EXERCISE TASK:
Rewrite all of the data below, substituting "GUI assistant" for every occurrence of "GUI agent" and leaving everything else unchanged.

(Data records)
━━━━━━━━

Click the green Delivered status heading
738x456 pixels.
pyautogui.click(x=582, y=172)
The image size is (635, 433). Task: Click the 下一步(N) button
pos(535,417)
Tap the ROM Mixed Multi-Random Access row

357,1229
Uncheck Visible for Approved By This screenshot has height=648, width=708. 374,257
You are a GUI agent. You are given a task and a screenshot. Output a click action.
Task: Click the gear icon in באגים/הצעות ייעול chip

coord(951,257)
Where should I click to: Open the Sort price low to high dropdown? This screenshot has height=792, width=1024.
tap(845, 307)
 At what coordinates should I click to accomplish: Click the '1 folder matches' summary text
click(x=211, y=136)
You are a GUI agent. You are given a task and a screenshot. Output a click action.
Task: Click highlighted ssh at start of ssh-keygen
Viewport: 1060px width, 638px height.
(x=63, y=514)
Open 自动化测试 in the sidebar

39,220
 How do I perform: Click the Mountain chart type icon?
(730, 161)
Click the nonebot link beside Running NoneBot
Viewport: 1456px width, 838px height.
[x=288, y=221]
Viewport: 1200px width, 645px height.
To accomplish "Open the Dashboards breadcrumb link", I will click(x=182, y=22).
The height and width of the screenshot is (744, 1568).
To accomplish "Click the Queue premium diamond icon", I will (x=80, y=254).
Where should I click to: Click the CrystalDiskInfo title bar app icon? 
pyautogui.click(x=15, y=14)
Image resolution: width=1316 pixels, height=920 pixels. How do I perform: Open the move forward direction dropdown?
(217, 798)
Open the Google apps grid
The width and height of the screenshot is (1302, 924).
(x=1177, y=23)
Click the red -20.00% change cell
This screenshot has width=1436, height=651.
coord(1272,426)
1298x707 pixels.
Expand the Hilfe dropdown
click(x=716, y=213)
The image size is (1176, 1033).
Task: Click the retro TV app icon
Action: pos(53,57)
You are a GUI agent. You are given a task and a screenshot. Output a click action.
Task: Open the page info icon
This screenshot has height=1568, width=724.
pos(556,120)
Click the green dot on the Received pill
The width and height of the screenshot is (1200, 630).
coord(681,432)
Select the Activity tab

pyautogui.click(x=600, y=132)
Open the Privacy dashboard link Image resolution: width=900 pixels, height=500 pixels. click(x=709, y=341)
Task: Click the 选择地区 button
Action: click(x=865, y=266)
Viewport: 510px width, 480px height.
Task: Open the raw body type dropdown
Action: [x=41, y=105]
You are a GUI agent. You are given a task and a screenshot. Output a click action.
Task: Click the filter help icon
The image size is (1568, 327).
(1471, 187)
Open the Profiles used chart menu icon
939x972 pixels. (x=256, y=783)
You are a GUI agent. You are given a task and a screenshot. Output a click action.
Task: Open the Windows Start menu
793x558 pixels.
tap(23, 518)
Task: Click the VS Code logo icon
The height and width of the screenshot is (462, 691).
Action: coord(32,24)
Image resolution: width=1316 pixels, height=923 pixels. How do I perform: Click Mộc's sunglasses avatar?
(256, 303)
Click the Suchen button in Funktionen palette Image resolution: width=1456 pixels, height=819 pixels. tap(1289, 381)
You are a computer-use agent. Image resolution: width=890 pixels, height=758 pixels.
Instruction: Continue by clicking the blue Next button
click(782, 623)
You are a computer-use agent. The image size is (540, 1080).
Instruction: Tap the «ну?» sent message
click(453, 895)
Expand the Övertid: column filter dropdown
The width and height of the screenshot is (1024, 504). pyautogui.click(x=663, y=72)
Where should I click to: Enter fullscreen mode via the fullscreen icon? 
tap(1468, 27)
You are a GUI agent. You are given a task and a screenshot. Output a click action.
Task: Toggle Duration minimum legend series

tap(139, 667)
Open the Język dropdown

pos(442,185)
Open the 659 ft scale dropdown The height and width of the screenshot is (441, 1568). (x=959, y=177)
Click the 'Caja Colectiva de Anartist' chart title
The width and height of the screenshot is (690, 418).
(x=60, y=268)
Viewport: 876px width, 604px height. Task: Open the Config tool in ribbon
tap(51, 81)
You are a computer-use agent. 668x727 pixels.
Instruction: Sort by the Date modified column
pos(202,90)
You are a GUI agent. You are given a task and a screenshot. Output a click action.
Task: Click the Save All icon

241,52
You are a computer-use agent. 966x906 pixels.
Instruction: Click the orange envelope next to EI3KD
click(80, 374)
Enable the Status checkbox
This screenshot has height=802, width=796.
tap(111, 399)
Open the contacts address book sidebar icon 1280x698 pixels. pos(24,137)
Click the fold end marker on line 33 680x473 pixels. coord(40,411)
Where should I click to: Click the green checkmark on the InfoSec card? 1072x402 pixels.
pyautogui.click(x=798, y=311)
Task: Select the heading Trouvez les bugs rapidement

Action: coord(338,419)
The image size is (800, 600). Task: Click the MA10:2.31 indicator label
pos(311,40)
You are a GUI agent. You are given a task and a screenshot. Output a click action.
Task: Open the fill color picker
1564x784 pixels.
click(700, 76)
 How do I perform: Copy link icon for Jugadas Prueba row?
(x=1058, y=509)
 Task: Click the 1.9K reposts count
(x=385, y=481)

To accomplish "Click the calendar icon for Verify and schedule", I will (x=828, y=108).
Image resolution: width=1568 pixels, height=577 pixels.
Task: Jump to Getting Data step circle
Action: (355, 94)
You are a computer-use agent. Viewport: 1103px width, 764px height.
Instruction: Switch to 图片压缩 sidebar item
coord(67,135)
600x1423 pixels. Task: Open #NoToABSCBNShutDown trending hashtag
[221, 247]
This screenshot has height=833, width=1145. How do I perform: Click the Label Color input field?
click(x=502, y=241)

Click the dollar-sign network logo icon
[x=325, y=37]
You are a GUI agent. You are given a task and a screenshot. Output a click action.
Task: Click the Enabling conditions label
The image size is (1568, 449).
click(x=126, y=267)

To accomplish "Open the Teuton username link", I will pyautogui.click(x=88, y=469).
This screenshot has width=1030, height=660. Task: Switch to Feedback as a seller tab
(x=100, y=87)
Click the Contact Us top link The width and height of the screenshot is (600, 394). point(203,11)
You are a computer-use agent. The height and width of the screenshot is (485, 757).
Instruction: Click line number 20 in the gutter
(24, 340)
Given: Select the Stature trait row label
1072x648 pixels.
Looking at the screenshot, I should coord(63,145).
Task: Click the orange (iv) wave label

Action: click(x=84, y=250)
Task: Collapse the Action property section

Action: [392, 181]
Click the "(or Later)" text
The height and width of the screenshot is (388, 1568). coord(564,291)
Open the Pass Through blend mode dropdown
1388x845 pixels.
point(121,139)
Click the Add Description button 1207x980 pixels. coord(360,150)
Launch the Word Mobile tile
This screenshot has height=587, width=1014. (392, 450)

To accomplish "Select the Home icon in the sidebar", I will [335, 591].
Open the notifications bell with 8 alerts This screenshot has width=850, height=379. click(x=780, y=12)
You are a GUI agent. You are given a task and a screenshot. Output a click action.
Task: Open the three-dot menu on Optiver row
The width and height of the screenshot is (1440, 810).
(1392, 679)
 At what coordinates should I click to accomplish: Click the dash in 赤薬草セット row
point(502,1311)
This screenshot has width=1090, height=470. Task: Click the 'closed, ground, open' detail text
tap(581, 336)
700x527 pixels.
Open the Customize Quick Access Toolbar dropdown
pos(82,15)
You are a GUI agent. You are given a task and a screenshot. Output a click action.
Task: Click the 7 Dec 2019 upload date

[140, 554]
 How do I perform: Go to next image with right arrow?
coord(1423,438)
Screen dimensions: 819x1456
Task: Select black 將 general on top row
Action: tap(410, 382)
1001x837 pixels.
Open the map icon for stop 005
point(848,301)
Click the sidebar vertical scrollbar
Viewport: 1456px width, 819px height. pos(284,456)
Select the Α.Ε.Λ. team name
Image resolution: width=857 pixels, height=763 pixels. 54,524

━━━━━━━━

RESPONSE TO THE EXERCISE:
Click the green Delivered status heading
738x456 pixels.
pyautogui.click(x=582, y=172)
The image size is (635, 433). Task: Click the 下一步(N) button
pos(535,417)
Tap the ROM Mixed Multi-Random Access row

357,1229
Uncheck Visible for Approved By This screenshot has height=648, width=708. 374,257
You are a GUI assistant. You are given a task and a screenshot. Output a click action.
Task: Click the gear icon in באגים/הצעות ייעול chip

coord(951,257)
Where should I click to: Open the Sort price low to high dropdown? This screenshot has height=792, width=1024.
tap(845, 307)
 At what coordinates should I click to accomplish: Click the '1 folder matches' summary text
click(x=211, y=136)
You are a GUI assistant. You are given a task and a screenshot. Output a click action.
Task: Click highlighted ssh at start of ssh-keygen
Viewport: 1060px width, 638px height.
(x=63, y=514)
Open 自动化测试 in the sidebar

39,220
 How do I perform: Click the Mountain chart type icon?
(730, 161)
Click the nonebot link beside Running NoneBot
Viewport: 1456px width, 838px height.
[x=288, y=221]
Viewport: 1200px width, 645px height.
To accomplish "Open the Dashboards breadcrumb link", I will click(x=182, y=22).
The height and width of the screenshot is (744, 1568).
To accomplish "Click the Queue premium diamond icon", I will (x=80, y=254).
Where should I click to: Click the CrystalDiskInfo title bar app icon? 
pyautogui.click(x=15, y=14)
Image resolution: width=1316 pixels, height=920 pixels. How do I perform: Open the move forward direction dropdown?
(217, 798)
Open the Google apps grid
The width and height of the screenshot is (1302, 924).
(x=1177, y=23)
Click the red -20.00% change cell
This screenshot has width=1436, height=651.
coord(1272,426)
1298x707 pixels.
Expand the Hilfe dropdown
click(x=716, y=213)
The image size is (1176, 1033).
Task: Click the retro TV app icon
Action: pos(53,57)
You are a GUI assistant. You are given a task and a screenshot. Output a click action.
Task: Open the page info icon
This screenshot has height=1568, width=724.
pos(556,120)
Click the green dot on the Received pill
The width and height of the screenshot is (1200, 630).
coord(681,432)
Select the Activity tab

pyautogui.click(x=600, y=132)
Open the Privacy dashboard link Image resolution: width=900 pixels, height=500 pixels. click(x=709, y=341)
Task: Click the 选择地区 button
Action: click(x=865, y=266)
Viewport: 510px width, 480px height.
Task: Open the raw body type dropdown
Action: [x=41, y=105]
You are a GUI assistant. You are given a task and a screenshot. Output a click action.
Task: Click the filter help icon
The image size is (1568, 327).
(1471, 187)
Open the Profiles used chart menu icon
939x972 pixels. (x=256, y=783)
You are a GUI assistant. You are given a task and a screenshot. Output a click action.
Task: Open the Windows Start menu
793x558 pixels.
tap(23, 518)
Task: Click the VS Code logo icon
The height and width of the screenshot is (462, 691).
Action: coord(32,24)
Image resolution: width=1316 pixels, height=923 pixels. How do I perform: Click Mộc's sunglasses avatar?
(256, 303)
Click the Suchen button in Funktionen palette Image resolution: width=1456 pixels, height=819 pixels. tap(1289, 381)
You are a computer-use agent. Image resolution: width=890 pixels, height=758 pixels.
Instruction: Continue by clicking the blue Next button
click(782, 623)
You are a computer-use agent. The image size is (540, 1080).
Instruction: Tap the «ну?» sent message
click(453, 895)
Expand the Övertid: column filter dropdown
The width and height of the screenshot is (1024, 504). pyautogui.click(x=663, y=72)
Where should I click to: Enter fullscreen mode via the fullscreen icon? 
tap(1468, 27)
You are a GUI assistant. You are given a task and a screenshot. Output a click action.
Task: Toggle Duration minimum legend series

tap(139, 667)
Open the Język dropdown

pos(442,185)
Open the 659 ft scale dropdown The height and width of the screenshot is (441, 1568). (x=959, y=177)
Click the 'Caja Colectiva de Anartist' chart title
The width and height of the screenshot is (690, 418).
(x=60, y=268)
Viewport: 876px width, 604px height. Task: Open the Config tool in ribbon
tap(51, 81)
You are a computer-use agent. 668x727 pixels.
Instruction: Sort by the Date modified column
pos(202,90)
You are a GUI assistant. You are given a task and a screenshot. Output a click action.
Task: Click the Save All icon

241,52
You are a computer-use agent. 966x906 pixels.
Instruction: Click the orange envelope next to EI3KD
click(80, 374)
Enable the Status checkbox
This screenshot has height=802, width=796.
tap(111, 399)
Open the contacts address book sidebar icon 1280x698 pixels. pos(24,137)
Click the fold end marker on line 33 680x473 pixels. coord(40,411)
Where should I click to: Click the green checkmark on the InfoSec card? 1072x402 pixels.
pyautogui.click(x=798, y=311)
Task: Select the heading Trouvez les bugs rapidement

Action: coord(338,419)
The image size is (800, 600). Task: Click the MA10:2.31 indicator label
pos(311,40)
You are a GUI assistant. You are given a task and a screenshot. Output a click action.
Task: Open the fill color picker
1564x784 pixels.
click(700, 76)
 How do I perform: Copy link icon for Jugadas Prueba row?
(x=1058, y=509)
 Task: Click the 1.9K reposts count
(x=385, y=481)

To accomplish "Click the calendar icon for Verify and schedule", I will (x=828, y=108).
Image resolution: width=1568 pixels, height=577 pixels.
Task: Jump to Getting Data step circle
Action: (355, 94)
You are a computer-use agent. Viewport: 1103px width, 764px height.
Instruction: Switch to 图片压缩 sidebar item
coord(67,135)
600x1423 pixels. Task: Open #NoToABSCBNShutDown trending hashtag
[221, 247]
This screenshot has height=833, width=1145. How do I perform: Click the Label Color input field?
click(x=502, y=241)

Click the dollar-sign network logo icon
[x=325, y=37]
You are a GUI assistant. You are given a task and a screenshot. Output a click action.
Task: Click the Enabling conditions label
The image size is (1568, 449).
click(x=126, y=267)

To accomplish "Open the Teuton username link", I will pyautogui.click(x=88, y=469).
This screenshot has width=1030, height=660. Task: Switch to Feedback as a seller tab
(x=100, y=87)
Click the Contact Us top link The width and height of the screenshot is (600, 394). point(203,11)
You are a computer-use agent. The height and width of the screenshot is (485, 757).
Instruction: Click line number 20 in the gutter
(24, 340)
Given: Select the Stature trait row label
1072x648 pixels.
Looking at the screenshot, I should coord(63,145).
Task: Click the orange (iv) wave label

Action: click(x=84, y=250)
Task: Collapse the Action property section

Action: [392, 181]
Click the "(or Later)" text
The height and width of the screenshot is (388, 1568). coord(564,291)
Open the Pass Through blend mode dropdown
1388x845 pixels.
point(121,139)
Click the Add Description button 1207x980 pixels. coord(360,150)
Launch the Word Mobile tile
This screenshot has height=587, width=1014. (392, 450)

To accomplish "Select the Home icon in the sidebar", I will [335, 591].
Open the notifications bell with 8 alerts This screenshot has width=850, height=379. click(x=780, y=12)
You are a GUI assistant. You are given a task and a screenshot. Output a click action.
Task: Open the three-dot menu on Optiver row
The width and height of the screenshot is (1440, 810).
(1392, 679)
 At what coordinates should I click to accomplish: Click the dash in 赤薬草セット row
point(502,1311)
This screenshot has width=1090, height=470. Task: Click the 'closed, ground, open' detail text
tap(581, 336)
700x527 pixels.
Open the Customize Quick Access Toolbar dropdown
pos(82,15)
You are a GUI assistant. You are given a task and a screenshot. Output a click action.
Task: Click the 7 Dec 2019 upload date

[140, 554]
 How do I perform: Go to next image with right arrow?
coord(1423,438)
Screen dimensions: 819x1456
Task: Select black 將 general on top row
Action: tap(410, 382)
1001x837 pixels.
Open the map icon for stop 005
point(848,301)
Click the sidebar vertical scrollbar
Viewport: 1456px width, 819px height. pos(284,456)
Select the Α.Ε.Λ. team name
Image resolution: width=857 pixels, height=763 pixels. 54,524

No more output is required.